Me encuentro un artículo del card. Garrone, en el año 1969, que permanece completamente actual en el fondo de su exposición, en aquello que pretende decir. Algunas expresiones y alguna argumentación no son completamente de mi agrado, o las hubiera formulado de manera diferente, pero sin duda el artículo es una reflexión oportuna y atinada.
Por desgracia, conserva su validez. Sigue el lenguaje equívoco y falso, muy extendido, de calificar de "profeta" a los teólogos, sacerdotes o religiosos, que llevados del pensamiento moderno y liberal, se erigen en jueces distantes de la Iglesia, en nuevos revolucionarios con el altavoz de los medios afines, secularizados en la comprensión íntima del misterio cristiano, activos contestatarios de la doctrina de la fe. Así tal cual, se presentan como "profetas". ¿Un poco atrevido, no os parece?
Este nuevo profetismo de cuño secularista ha formulado su propio Credo, modernísimo, claro:
-Jesucristo es simplemente Jesús, un hombre excepcional con una experiencia nueva de Dios al que llama su Padre. Esta afirmación de la "fe modernista" se modula con distintas expresiones. De un modo u otro, con distintas cadencias, se habla "del profeta Jesús de Nazaret", olvidando o silenciando cosas tales como su divinidad, la redención de los pecados o su resurrección según la carne.
-El Evangelio sólo afecta a una ética social que busca la síntesis, el sincretismo. Sustituye la Verdad por la Libertad sin contenido.
-La acción evangélica sólo se considera en una vertiente de transformación social, según los postulados modernos (con todos sus -ismos: ecologismo, feminismo...), con fuerte dosis de demagogia, abusando de la palabra "los pobres" y "compromiso".

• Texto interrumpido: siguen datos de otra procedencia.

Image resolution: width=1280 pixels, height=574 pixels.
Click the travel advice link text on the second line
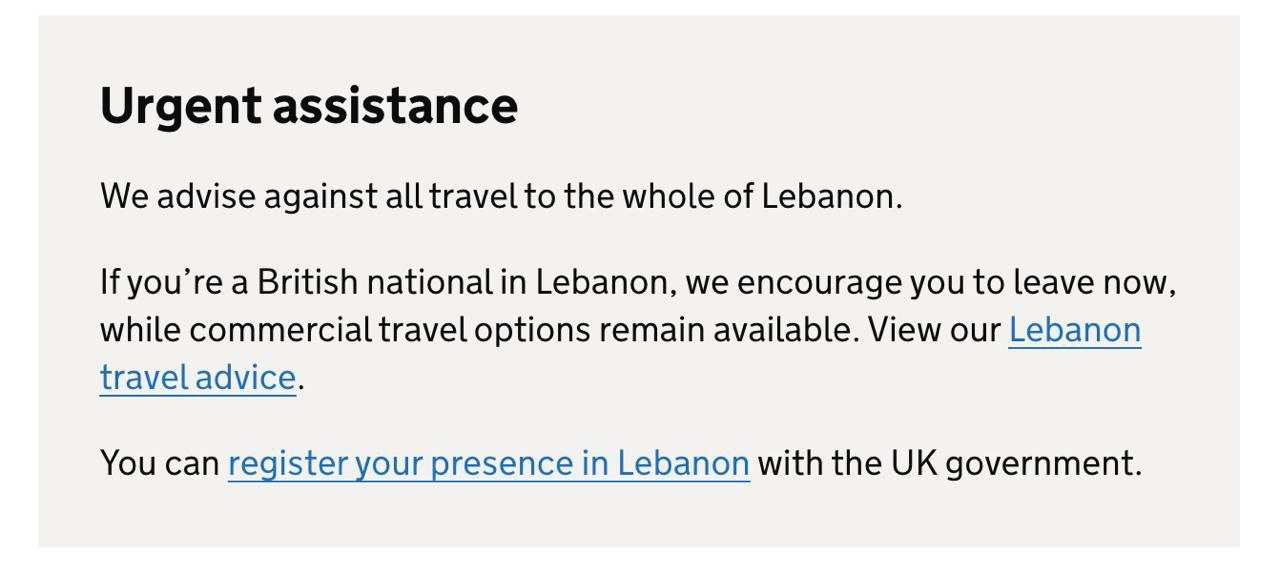pos(197,378)
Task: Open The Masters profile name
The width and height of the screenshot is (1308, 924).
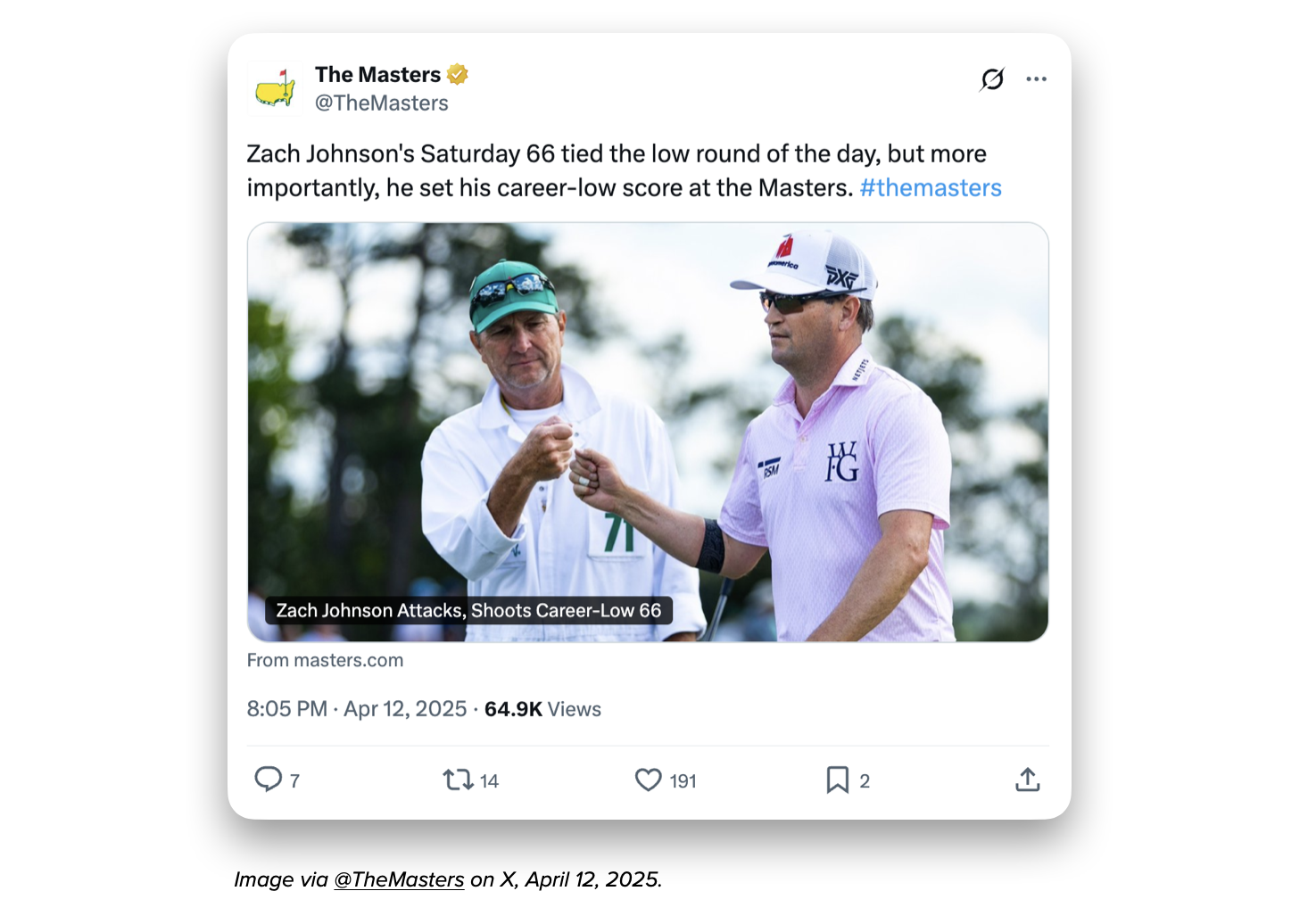Action: 378,74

-La Iglesia es mirada según la mentalidad post-moderna, donde "la democracia" es nuevo dogma, alentado por el relativismo, y se pretende que absolutamente todo en la Iglesia sea "democrático". Para el profetismo falso, la Iglesia es "pueblo de Dios" en minúscula, "pueblo" que se autoconstituye y debe darse sus propias normas adaptándose a cada época, vaciándose de sí misma para abrazar la mentalidad del momento cultural en que se vive (aunque incluya el aborto, por ejemplo).
-La liturgia para estos profetas del disenso es sólo una realidad festiva y simbólica del propio compromiso, de la propia fe (la fe subjetiva, claro, nada más) que provoca una experiencia de toma de conciencia y transformación. Lo sagrado se arrincona para centrarlo en el nuevo hombre que va a cambiar el mundo. Todo muy "participativo", es decir, muchas intervenciones, asamblearias, frutos de ese pensamiento que antes exponíamos.

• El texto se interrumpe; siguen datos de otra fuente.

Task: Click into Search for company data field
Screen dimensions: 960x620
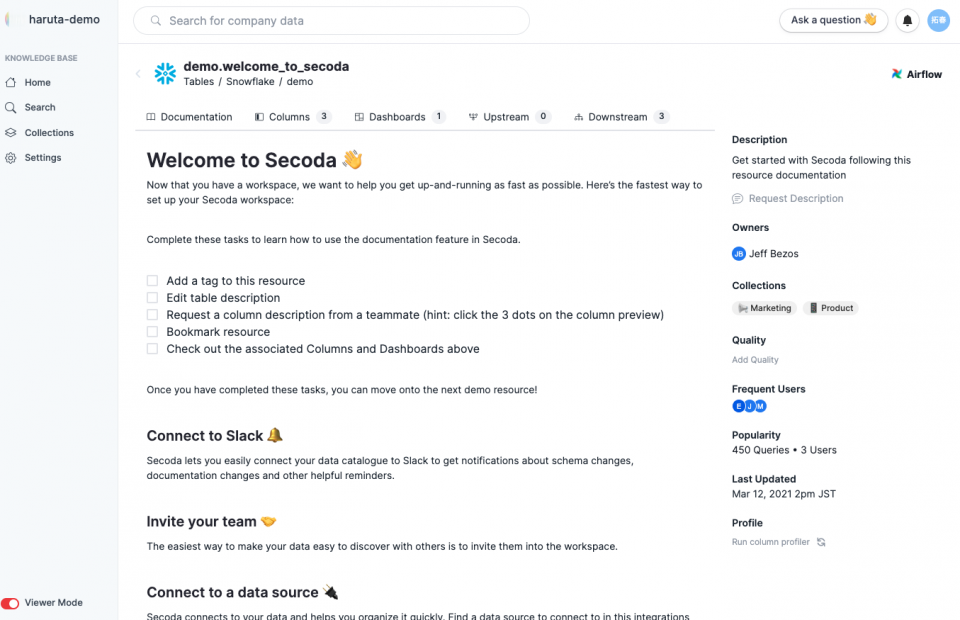Action: [x=331, y=21]
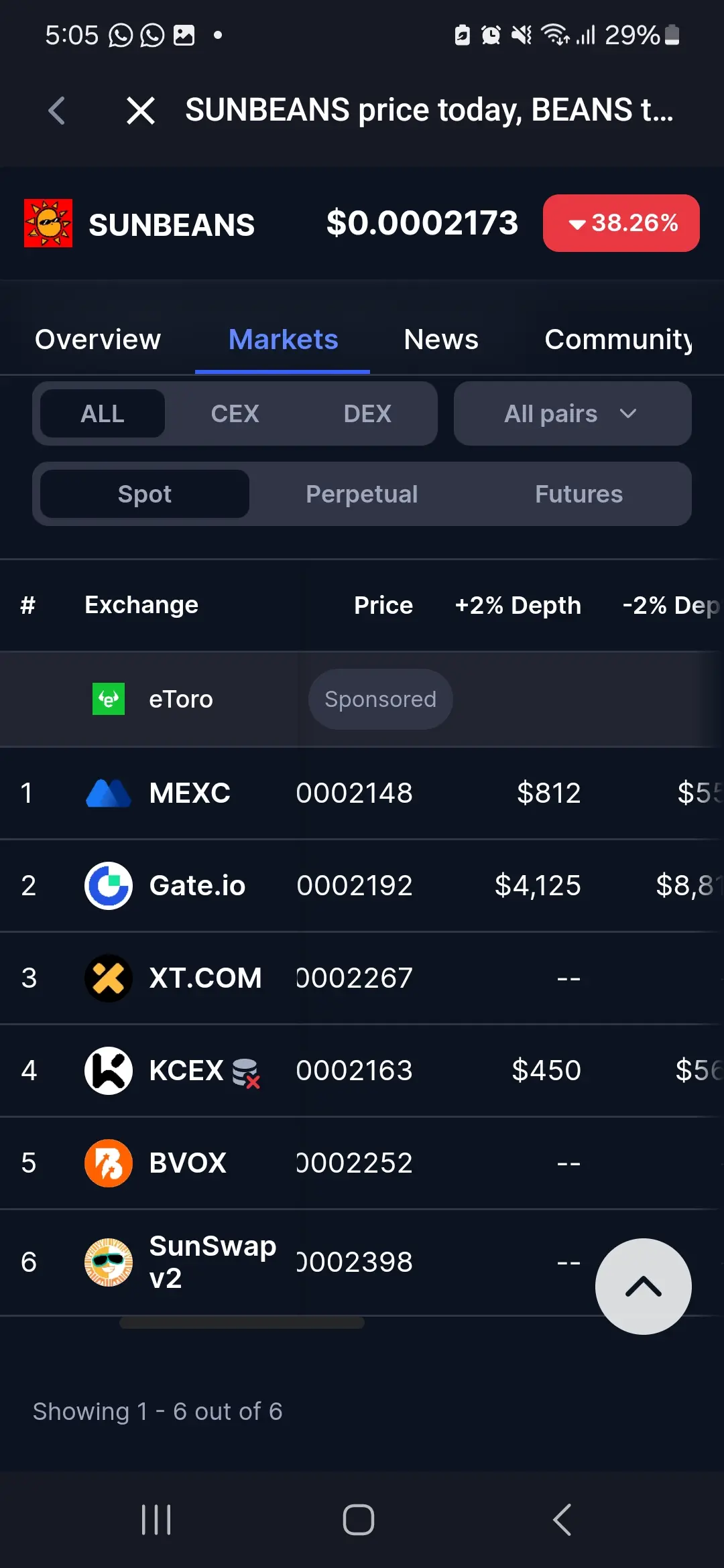
Task: Tap the red 38.26% price change badge
Action: coord(621,223)
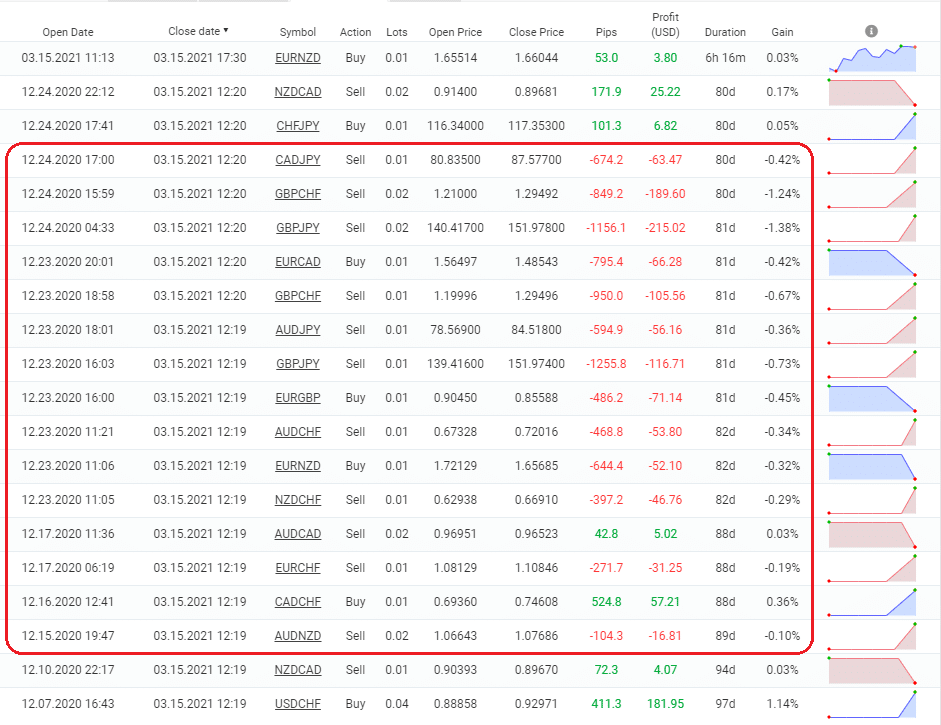941x725 pixels.
Task: Click the Pips column header
Action: [x=606, y=32]
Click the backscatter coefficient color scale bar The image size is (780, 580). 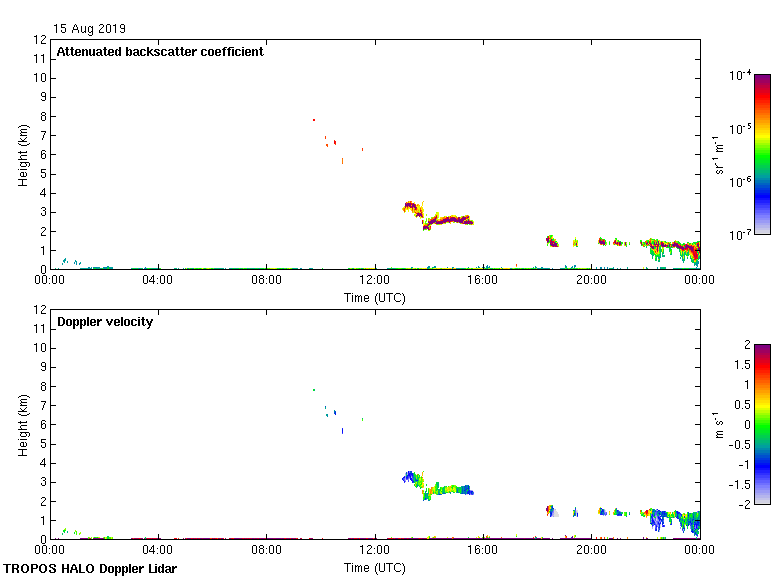[x=762, y=154]
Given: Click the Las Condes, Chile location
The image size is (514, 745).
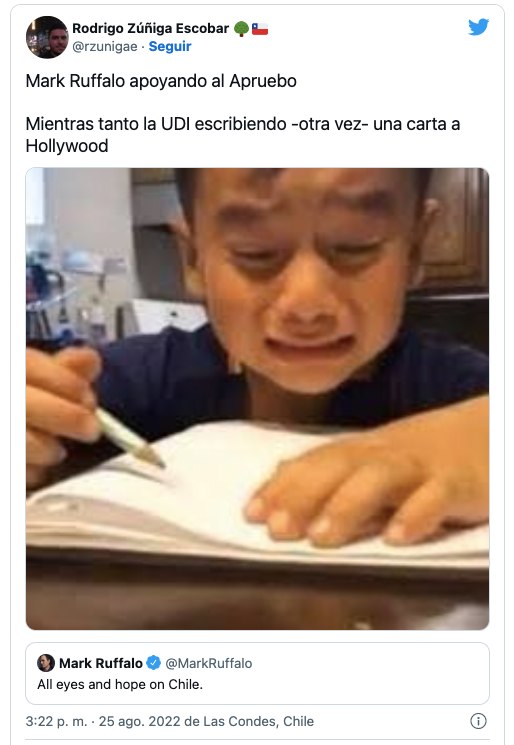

-La identificación, sin más, del Reino de Dios con una plasmación social, histórica y terrena. El Reino de Dios lo disuelven en un cambio social y económico.
¿Necesitamos profetas? De este tipo seguro que no. Necesitamos profetas que sean hombres de Dios y que viviendo y sintiendo con la Iglesia (sentire cum Ecclesia!) despierten las conciencias, anuncien el Evangelio, edifiquen la Iglesia. O lo que es lo mismo, necesitamos santos, porque los santos, con su delicada conciencia eclesial, siempre han sido profetas, y jamás desgarraron la túnica inconsútil de Cristo (la unidad de la Iglesia) sino que la tejieron más.
Los profetas-santos salen despavoridos de la secularización y se enfrentan a ella, renovando la fe, fortaleciendo a la Iglesia, bebiendo de la Tradición. Los otros, simplemente, son falsos profetas que a sus enseñanzas engañosas califican de "profetismo" situándose frente y al margen de la Iglesia. ¡Cuántos casos hay!
¿Profetas o santos? Más bien hay que decir que necesitamos profetas y santos, y que ambas cualidades suelen coincidir.